BT calls for pay-TV level playing field

October 9, 2015

By Colin Mann

BT has responded to Ofcom’s Digital Communications Review, setting out how regulation can help Britain secure its digital future and maintain its position as the leading digital economy in the G20. In its submission, the telco rejects demands for its Openreach network division to be separated from the company and calls for a level playing field, particularly with regard to pay-TV.

BT signalled its intentions to call for the Review to cover pay-TV at a briefing to the Broadcasting Press Guild in July 2015, with John Petter, CEO of BT’s Consumer Division comparing the falling prices, rising speeds and strong international performance in the UK broadband market with the high prices and bad outcomes for consumers suffered by UK pay-TV subscribers.

Central to BT’s vision is further large scale investment – building on the £20 billion it has invested in networks over the last decade – as well as an enhanced focus on service to meet massively increasing customer demand for communications.

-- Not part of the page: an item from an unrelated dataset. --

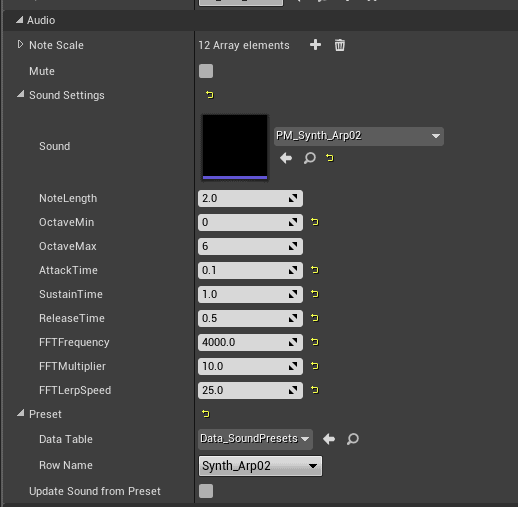Open the Row Name Synth_Arp02 dropdown

260,466
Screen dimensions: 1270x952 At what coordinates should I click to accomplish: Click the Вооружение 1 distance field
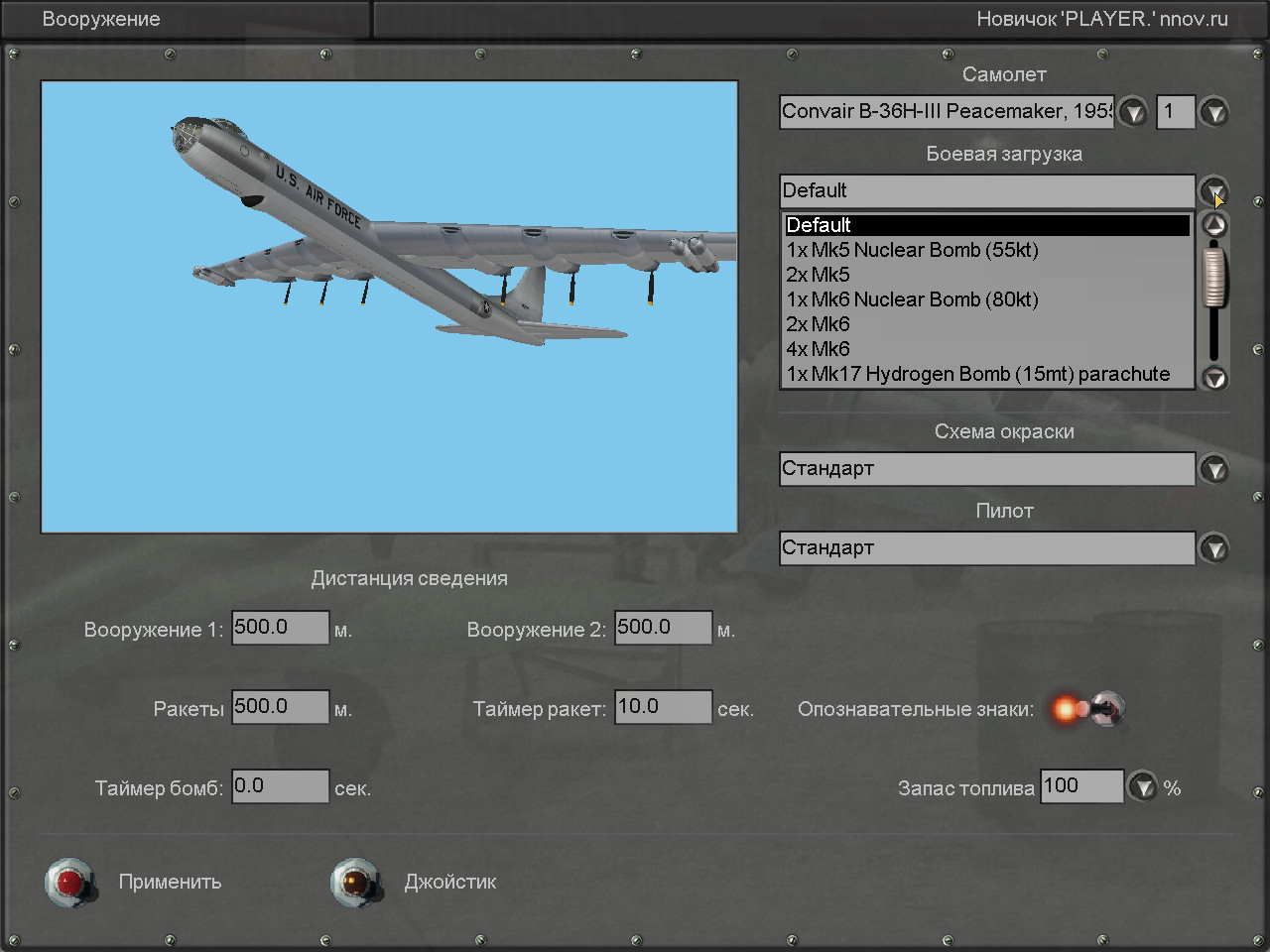pyautogui.click(x=280, y=628)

BT says it is vital for the digital health of the UK that Openreach remains part of the wider BT Group as this will enable it to continue to benefit from BT’s capital as well as the c.£500 million a year BT spends on its world class research and development. BT is keen that Openreach continues to provide regulated services to all companies on an equal basis as this model has served the UK exceptionally well over the past decade, and the company believes others have failed to make a convincing and evidence based case for change.

In its submission, BT cites independent data that shows the UK currently leads the EU ‘big five’ for superfast broadband coverage, take up and competition. Prices are also among the lowest in Europe.

The company also sets out how the average UK broadband speed has risen from just 1Mbps in 2005 to more than 22Mbps currently, and how around 24 million households and businesses are using the service across all networks, around three times the eight million who used broadband a decade ago.

Demand is growing with customers increasingly reliant on the Internet and demanding higher levels of service. BT outlined plans on 22 September to meet this surge in demand now and in the future, and today’s submission sets out the regulatory changes that would help UK consumers and businesses enjoy the best possible outcomes. These include:

  • Long term commitments from Ofcom to provide certainty and clarity

  • Regulatory policies to encourage large scale investment

  • Support for consolidation when it benefits competition and brings investment

  • A better regulatory balance between service quality and price

  • A level playing field particularly with regard to pay-TV

  • Simplification of current regulations with duplication removed where possible

As well as setting out how the broadband market has flourished – in part thanks to the creation of Openreach – BT’s submission highlights the continuing problems in the pay-TV market, where Sky’s dominance continues to be unchecked and where new rules are needed to make switching far easier for customers.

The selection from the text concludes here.